INDUSTRY – Morgan Stanley analyst, Michael Steib, has rated AB-InBev and SABMiller, the world’s two largest brewers, as the industry’s best positioned due to the fact that the majority of their sales is done in the United States versus Carlsberg or Heineken whose sales are mainly in the European markets. Before interest and taxes, Heineken’s earnings from the U.S. are only 7%, while AB-InBev’s and SABMiller’s is 40% and 15% respectively. Over all, he states, drinking hasn’t suffered as much in the U.S. as it has in Europe where beer volumes are falling faster.
BELGIUM – Belgium’s competition authority ended the informal probe into AB-InBev’s supply chain practices. The probe was initiated when suppliers complained that the brewer was abusing it’s dominance in the market to force supplier to accept unfair terms. AB-InBev has already confirmed that they will change their payment deadline to suppliers to 120 days from receipt of invoice.
INDUSTRY – The Nielson Company recently presented results from a new U.S. consumer survey that show more than half of consumers (56%) are opting to eat dinner at home versus dining out and more than one third (37%) are going out to bars and night clubs less often. Though alcohol is many times viewed as recession-proof, new consumer trends of stay at home entertaining versus going out, and leaning more toward value brands versus premium, will surely have some impact.
ILLINOIS – Legislative leaders are considering increasing the tax on beer by 2.6 cents per six-pack to raise $1 billion for a proposed multibillion-dollar statewide construction program. This will be the first increase in ten years. Also, under consideration will be increased taxes on liquor and wine, 80 cents and 13 cents per bottle respectively.
INDUSTRY – SABMiller PLC has announced it plans to reduce investment expenditures and increase cost cutting after posting a 7% decline in annual profits.
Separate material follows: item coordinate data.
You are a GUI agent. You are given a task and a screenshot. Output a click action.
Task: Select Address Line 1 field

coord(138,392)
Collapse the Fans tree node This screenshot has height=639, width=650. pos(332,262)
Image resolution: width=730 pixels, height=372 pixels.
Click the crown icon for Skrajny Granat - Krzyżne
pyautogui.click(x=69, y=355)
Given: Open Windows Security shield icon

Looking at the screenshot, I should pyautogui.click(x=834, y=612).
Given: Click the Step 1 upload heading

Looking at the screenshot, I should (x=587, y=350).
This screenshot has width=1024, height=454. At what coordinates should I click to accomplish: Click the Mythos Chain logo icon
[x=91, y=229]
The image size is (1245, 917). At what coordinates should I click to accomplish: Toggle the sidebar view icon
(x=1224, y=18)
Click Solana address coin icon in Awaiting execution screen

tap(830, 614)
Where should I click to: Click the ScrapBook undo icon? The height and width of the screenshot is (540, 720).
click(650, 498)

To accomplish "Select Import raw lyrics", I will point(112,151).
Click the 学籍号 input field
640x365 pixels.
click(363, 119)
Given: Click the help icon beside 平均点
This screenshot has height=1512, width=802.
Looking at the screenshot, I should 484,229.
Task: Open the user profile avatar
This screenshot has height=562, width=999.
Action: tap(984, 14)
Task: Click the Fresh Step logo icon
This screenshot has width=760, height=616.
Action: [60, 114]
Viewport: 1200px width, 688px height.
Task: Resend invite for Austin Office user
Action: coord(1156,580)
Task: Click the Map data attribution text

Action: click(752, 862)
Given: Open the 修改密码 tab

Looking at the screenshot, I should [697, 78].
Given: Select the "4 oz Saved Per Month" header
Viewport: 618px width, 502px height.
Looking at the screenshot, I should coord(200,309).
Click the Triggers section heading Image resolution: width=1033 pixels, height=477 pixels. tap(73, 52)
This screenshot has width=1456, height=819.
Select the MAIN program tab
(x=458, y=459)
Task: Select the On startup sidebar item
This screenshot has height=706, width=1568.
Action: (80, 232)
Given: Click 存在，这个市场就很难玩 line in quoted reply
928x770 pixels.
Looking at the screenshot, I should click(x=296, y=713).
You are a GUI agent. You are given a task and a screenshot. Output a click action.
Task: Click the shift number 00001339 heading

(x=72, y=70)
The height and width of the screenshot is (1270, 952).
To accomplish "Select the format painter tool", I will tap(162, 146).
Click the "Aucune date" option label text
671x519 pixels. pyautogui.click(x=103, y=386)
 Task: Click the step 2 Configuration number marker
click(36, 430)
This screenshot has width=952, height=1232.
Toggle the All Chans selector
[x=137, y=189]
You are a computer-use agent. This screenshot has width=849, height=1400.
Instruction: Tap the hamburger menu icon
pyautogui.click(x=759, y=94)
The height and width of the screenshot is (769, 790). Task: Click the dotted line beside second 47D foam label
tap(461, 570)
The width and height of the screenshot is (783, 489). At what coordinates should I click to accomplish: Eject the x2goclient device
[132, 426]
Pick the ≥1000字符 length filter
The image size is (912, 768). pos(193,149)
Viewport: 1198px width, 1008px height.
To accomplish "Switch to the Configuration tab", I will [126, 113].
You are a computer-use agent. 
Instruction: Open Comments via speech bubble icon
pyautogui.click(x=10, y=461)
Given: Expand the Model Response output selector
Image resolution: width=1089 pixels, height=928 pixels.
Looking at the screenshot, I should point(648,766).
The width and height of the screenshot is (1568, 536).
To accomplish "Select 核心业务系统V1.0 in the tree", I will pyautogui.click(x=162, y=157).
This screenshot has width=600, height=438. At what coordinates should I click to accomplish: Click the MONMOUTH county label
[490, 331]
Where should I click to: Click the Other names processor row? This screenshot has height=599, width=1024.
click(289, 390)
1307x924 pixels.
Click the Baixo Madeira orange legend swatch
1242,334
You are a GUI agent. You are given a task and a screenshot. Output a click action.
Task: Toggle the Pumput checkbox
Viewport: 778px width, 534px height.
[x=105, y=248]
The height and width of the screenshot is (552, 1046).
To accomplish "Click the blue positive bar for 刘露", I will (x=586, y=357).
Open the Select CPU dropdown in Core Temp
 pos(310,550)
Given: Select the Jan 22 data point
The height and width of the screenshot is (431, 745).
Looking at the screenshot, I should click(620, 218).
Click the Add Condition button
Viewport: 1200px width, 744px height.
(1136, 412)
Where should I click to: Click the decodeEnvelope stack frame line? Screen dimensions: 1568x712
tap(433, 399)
According to CEO Graham Mackay, capital spending will be reduced 30% to $1.5 billion and some Columbian distribution depots will be closed saving $37 million annually by the year 2011. Mackay states that the company is taking appropriate short term measures in certain countries to cut costs in order to offset less consumer demand.
MEXICO – Combined beer exports for Grupo Modelo and FEMSA, for Q1 2009 have decreased 5%, to 3.866 million hls, the lowest level since 2003. The decline can be attributed to not only the suffering economy, but from the strong competition from the U.S. market as consumers are looking for more mainstream brews versus premium selections.
UNITED STATES – How will President Obama’s $1.2 trillion healthcare plan be funded? Some recommendations from a Senate Finance Committee included reducing tax exemptions on employer-provided health care benefits based on employee incomes or value of their plans – or both. Another suggestion was to eliminate or put a limit on the amount employees can contribute to tax-free flex spending accounts. Inevitably, there were tax suggestions tied to healthier behavior. For example, a proposal to increase tax on alcohol, eliminate the tax variances between wine, liquor and beer. It was also proposed to begin levying tax on sugary drinks such as sodas, energy and sports drinks, fruit and vegetable drinks, as well as iced teas and iced coffees. Sounds like the only item on the non-taxable list are drinks sweetened with no calorie sweeteners.